Jednak to, co ma miejsce na Podkarpaciu przechodzi wszelkie granice i ma znamiona skandalu!

W sobotę ulicami Rzeszowa przeszedł marsz “O pamięć dla poległych oraz chleb i godność dla dzieci”, którego organizatorem był Narodowy Rzeszów. Maszerując ulicami pod krzyż pod Kościołem Farnym uczestnicy skandowali hasła iście patriotyczne i prospołeczne, m.in.: „A na drzewach zamiast liści będą wisieć komuniści”, „Narodowa Rzeszowszczyzna. Bóg, Honor i Ojczyzna”, „Lepszy martwy niż czerwony”, „A na drzewie obok płota , powiesimy Palikota”, „Raz sierpem, raz młotem czerwoną hołotę” oraz „Popiełuszko – pamiętamy”.

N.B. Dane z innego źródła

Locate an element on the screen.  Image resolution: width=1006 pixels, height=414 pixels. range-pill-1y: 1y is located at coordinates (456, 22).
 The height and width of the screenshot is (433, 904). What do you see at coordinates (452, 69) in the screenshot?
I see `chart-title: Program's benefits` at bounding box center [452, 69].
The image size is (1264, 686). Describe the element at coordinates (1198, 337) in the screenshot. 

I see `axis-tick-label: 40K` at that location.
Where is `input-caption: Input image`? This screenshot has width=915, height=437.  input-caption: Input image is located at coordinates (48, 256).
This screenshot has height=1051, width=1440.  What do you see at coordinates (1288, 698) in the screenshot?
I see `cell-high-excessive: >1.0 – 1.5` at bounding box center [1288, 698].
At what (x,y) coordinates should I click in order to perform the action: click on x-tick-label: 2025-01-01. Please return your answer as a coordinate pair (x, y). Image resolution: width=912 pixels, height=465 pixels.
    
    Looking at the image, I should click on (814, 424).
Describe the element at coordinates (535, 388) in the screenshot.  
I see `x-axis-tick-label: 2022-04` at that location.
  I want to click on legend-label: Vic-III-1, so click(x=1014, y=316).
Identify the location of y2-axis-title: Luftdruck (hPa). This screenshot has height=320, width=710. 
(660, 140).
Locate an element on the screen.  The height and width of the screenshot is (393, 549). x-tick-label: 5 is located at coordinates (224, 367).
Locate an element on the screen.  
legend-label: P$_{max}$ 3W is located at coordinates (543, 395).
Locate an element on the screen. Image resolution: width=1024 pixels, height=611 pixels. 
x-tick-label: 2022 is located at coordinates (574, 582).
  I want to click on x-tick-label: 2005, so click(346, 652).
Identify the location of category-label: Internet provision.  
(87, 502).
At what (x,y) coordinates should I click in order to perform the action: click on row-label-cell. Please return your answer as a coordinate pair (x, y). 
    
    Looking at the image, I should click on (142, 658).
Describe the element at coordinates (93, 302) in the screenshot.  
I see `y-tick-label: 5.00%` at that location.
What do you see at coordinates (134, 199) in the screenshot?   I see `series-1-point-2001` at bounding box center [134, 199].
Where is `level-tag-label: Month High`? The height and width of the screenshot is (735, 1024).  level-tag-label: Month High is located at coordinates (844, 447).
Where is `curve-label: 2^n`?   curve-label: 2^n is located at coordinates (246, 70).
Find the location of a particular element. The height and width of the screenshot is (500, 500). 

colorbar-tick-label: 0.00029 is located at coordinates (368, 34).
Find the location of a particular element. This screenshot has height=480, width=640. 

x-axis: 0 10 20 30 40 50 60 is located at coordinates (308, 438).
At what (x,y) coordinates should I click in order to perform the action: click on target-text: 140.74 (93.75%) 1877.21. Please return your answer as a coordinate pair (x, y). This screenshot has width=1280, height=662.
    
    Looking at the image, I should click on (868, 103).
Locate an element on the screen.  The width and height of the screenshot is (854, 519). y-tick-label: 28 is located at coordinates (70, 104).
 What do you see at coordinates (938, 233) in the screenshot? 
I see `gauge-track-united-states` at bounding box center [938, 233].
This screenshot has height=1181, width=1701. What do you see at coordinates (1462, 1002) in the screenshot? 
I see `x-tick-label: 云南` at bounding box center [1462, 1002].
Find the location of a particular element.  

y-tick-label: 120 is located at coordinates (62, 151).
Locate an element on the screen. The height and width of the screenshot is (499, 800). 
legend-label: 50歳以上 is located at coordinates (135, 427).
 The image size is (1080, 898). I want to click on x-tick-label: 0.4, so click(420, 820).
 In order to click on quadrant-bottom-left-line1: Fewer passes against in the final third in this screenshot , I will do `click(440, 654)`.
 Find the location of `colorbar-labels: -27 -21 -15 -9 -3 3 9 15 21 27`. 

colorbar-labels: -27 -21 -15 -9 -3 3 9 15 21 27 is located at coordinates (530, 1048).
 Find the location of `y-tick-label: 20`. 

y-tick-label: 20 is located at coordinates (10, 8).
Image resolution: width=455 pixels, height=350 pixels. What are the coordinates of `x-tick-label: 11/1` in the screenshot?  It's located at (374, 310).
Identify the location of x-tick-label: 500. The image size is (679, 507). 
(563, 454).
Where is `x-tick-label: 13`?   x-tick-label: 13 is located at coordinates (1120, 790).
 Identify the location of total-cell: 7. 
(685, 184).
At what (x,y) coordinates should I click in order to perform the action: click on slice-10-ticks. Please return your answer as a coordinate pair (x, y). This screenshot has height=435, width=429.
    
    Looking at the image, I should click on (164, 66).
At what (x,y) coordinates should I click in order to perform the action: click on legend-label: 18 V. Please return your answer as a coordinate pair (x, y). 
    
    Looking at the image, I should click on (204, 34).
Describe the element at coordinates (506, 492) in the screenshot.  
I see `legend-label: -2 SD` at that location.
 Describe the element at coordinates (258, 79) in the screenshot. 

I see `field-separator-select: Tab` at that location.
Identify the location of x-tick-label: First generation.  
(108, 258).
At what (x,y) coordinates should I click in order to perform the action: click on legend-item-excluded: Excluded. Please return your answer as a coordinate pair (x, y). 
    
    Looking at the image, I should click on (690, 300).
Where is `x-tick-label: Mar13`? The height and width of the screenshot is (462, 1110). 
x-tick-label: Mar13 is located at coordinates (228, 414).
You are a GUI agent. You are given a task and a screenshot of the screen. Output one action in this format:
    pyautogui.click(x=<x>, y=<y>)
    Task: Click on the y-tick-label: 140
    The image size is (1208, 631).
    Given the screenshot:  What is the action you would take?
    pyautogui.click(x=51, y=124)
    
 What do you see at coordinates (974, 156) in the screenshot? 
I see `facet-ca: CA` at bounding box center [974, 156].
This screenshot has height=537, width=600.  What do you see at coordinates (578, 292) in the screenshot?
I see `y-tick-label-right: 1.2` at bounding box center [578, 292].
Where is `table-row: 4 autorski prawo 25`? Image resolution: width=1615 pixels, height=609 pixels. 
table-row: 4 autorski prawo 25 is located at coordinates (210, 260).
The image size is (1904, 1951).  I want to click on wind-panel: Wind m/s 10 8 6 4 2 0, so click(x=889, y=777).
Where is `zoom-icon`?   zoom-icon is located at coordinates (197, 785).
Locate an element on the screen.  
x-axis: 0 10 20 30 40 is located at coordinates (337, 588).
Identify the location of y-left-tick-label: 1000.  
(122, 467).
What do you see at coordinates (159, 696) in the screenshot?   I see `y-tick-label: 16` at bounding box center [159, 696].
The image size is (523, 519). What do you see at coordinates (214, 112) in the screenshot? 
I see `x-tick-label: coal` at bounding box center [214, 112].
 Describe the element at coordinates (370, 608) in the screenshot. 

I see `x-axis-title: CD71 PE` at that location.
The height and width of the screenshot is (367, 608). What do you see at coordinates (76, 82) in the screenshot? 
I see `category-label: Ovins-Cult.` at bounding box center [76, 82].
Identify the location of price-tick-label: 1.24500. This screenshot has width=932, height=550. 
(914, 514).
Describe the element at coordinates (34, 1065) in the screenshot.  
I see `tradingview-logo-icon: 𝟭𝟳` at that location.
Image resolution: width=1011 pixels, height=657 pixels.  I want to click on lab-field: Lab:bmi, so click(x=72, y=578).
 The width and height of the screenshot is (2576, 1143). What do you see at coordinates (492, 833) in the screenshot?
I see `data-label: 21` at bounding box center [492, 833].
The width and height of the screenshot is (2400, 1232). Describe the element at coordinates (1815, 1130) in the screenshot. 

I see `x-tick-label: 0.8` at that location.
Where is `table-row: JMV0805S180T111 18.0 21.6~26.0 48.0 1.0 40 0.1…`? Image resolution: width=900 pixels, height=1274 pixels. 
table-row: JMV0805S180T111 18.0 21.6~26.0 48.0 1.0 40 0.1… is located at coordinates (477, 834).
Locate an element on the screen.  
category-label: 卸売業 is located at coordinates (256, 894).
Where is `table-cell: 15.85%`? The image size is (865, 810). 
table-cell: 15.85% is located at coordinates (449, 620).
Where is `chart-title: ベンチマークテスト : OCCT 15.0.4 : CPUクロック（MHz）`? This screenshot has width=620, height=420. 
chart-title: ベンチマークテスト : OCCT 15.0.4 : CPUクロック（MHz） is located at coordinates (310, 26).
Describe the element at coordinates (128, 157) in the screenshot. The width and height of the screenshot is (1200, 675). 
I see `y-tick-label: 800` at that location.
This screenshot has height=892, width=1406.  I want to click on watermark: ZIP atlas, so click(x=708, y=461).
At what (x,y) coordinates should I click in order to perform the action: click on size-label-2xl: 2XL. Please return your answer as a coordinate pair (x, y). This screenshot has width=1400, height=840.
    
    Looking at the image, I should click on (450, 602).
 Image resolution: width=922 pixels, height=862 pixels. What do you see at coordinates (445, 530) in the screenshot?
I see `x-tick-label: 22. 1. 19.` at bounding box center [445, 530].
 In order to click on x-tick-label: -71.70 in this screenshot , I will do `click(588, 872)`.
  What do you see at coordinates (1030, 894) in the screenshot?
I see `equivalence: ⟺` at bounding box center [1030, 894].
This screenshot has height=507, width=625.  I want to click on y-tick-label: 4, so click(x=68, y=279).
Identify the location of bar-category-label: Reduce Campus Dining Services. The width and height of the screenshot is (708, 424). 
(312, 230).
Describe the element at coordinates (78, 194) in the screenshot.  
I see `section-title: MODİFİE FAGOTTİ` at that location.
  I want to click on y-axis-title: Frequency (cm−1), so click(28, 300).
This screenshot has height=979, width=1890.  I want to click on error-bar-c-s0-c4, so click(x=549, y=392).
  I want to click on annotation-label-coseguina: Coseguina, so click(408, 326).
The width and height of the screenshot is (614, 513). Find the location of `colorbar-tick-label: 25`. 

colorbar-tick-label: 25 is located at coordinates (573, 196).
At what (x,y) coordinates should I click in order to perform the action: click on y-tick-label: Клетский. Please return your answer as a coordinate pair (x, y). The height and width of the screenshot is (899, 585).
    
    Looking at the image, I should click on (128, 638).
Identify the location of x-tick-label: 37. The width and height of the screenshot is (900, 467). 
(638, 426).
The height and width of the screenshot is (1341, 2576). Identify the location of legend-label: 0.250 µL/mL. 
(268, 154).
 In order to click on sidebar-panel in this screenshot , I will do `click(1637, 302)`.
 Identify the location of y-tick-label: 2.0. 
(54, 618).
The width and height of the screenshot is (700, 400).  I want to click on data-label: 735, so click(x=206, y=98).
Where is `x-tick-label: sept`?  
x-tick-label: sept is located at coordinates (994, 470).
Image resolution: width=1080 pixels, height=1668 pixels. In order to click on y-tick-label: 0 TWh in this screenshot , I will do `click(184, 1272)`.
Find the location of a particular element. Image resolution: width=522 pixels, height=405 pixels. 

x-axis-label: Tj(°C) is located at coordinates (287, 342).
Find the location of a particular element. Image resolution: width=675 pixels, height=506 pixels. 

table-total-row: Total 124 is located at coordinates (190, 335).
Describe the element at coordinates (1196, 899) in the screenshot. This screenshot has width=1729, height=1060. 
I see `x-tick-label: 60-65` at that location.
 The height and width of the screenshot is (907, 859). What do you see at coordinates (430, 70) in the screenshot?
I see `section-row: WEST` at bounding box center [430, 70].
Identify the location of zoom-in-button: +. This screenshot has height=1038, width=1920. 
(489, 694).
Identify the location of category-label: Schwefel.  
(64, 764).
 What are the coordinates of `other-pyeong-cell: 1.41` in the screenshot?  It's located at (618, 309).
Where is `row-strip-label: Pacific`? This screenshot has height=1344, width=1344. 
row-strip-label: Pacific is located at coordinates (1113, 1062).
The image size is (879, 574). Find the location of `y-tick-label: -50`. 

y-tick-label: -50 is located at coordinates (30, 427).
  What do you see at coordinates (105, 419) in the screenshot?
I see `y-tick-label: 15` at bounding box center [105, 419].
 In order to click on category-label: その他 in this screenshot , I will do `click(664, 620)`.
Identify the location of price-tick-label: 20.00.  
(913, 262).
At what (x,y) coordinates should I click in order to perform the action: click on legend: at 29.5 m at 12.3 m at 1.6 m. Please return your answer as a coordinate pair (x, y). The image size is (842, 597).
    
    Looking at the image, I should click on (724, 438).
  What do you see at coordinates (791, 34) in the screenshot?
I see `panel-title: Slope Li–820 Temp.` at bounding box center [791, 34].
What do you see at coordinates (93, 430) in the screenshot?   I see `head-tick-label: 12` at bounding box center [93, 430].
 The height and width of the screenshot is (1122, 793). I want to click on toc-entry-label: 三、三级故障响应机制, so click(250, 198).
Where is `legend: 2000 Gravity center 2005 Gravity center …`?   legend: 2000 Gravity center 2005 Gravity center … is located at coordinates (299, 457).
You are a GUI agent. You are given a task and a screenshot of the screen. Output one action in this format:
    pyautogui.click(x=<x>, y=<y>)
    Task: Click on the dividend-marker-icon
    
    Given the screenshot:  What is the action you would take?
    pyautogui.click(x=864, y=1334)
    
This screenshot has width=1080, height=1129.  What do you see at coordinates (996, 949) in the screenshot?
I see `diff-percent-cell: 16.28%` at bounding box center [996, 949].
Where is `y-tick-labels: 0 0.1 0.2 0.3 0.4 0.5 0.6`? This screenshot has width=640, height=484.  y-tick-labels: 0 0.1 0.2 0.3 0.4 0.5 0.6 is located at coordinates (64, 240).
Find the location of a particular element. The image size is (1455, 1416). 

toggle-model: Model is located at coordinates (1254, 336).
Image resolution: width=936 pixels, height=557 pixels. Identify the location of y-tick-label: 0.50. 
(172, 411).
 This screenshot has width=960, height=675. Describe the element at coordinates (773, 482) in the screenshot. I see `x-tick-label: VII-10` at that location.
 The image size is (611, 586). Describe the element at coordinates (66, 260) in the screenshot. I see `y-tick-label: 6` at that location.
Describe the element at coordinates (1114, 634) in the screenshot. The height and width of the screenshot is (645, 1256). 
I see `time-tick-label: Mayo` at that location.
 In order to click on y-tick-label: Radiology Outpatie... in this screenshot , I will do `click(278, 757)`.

Marsz objęła patronatem rzeszowska Solidarność, której szefem jest… przewodniczący sejmiku województwa podkarpackiego. Marszałek tego samego województwa patronuje natomiast przemyskiemu Marszowi Orląt Przemyskich i Lwowskich, w którym zgodnie szli m.in. kibice przemyskich klubów piłkarskich wykrzykując: „Idzie nowe pokolenie, niesie Polsce odrodzenie”, „Przemyśl zawsze Polski”. Marsz odbywał się w atmosferze palących się pochodni i dźwięku bijących dzwonów przemyskich kościołów. Miały budzić wśród młodzieży ducha patriotyzmu i dumy narodowej, tak często dzisiaj deptanej – mówił po marszu jeden z organizatorów.

Dla mnie dzwony biły raczej na alarm, bo już najwyższy czas, aby zareagować na te demonstracje!